“We definitely want to be in the market, and when we can find teams and technology and capability that add to what we’re trying to do in gaming at Microsoft, absolutely we will keep our heads up,” Spencer said. Still, there’s nothing “imminent” and very large deals are probably off the table at present as the company is spending a lot of time absorbing Activision Blizzard employees, he said.
That’s because employees are seen as a liability, while holdings are seen as value.
Basically, employees need to be paid, so having a lot of employees hurts your company value. But owning immaterial things helps company value, because you don’t need to pay for ideas beyond the initial investment.
So headlines like these are common any time a company is looking to boost their stock. Lay off a bunch of employees to reduce cash out, use that freshly gained cash to buy intellectual properties (or buy the companies that own that IP) and then sit on the IP because actually using it would require employees like the ones you just laid off. You don’t care about actually leveraging the IP, because simply owning it is what gives you the value bump. You’re not worried about income from those IPs yet, because you’re just trying to make the company larger with the existing cash you have access to.
Microsoft sees Sony with many in-house developers who create AAA hype and profit, like Naughty Dog or Guerilla Games, and they want the same. But instead of growing their own teams, like Sony did, they are buying any reasonably sized developer with the hope that the purchase doesn't affect the final product. Microsoft has been very hands off with the studios that it buys, except Bethesda because Todd needs a babysitter, which reflects this approach of owning but not controlling the studio.
Microsoft doesn't seem to think that firing the people who make the games we love, like Tango Softworks and Arkane, will cause any harm to their brand because they are the monolith Microsoft.
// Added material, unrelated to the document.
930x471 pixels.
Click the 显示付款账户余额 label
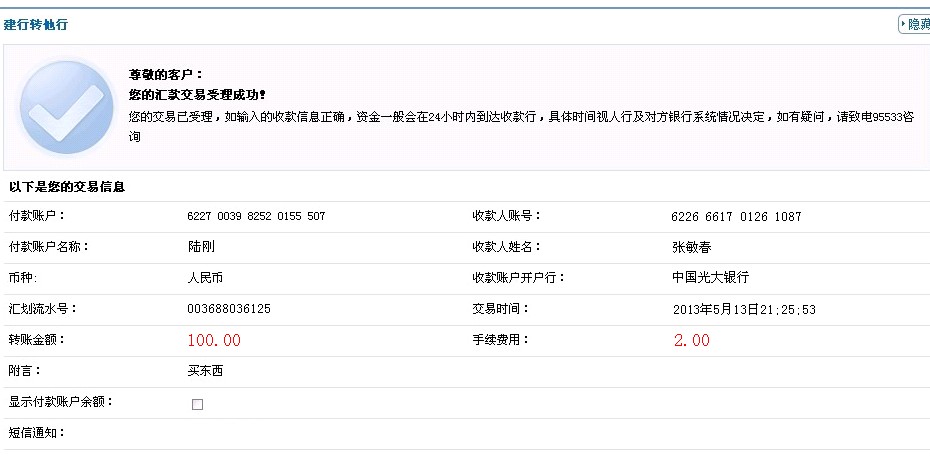pos(60,402)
Embrace, extend, and extinguish" (EEE), also known as "embrace, extend, and exterminate", is a phrase that the U.S. Department of Justice found was used internally by Microsoft to describe its strategy for entering product categories involving widely used open standards, extending those standards with proprietary capabilities, and using the differences to strongly disadvantage its competitors
The march towards three megacorps running the entire economy continues now that Donnie’s back. It was nice having four years of resistance to unfettered acquisitions.
My company just did the same thing. Just layed off 15% of staff because of some bad quarters but is now looking into mergers and acquisitions because they think/know the senile microphone abuser will let tech consolidation run wild.